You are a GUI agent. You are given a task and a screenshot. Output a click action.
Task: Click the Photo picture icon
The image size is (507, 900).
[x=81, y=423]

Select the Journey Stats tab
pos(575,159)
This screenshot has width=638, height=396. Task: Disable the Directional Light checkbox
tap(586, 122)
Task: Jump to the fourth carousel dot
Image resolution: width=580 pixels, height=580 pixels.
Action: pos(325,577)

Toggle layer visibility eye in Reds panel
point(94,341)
----
Exercise requirements:
Find every line in the records above that contains the string "screenshot", matching case exactly, and copy each of those lines in full.

Solution:
You are a GUI agent. You are given a task and a screenshot. Output a click action.
This screenshot has width=638, height=396. Task: Disable the Directional Light checkbox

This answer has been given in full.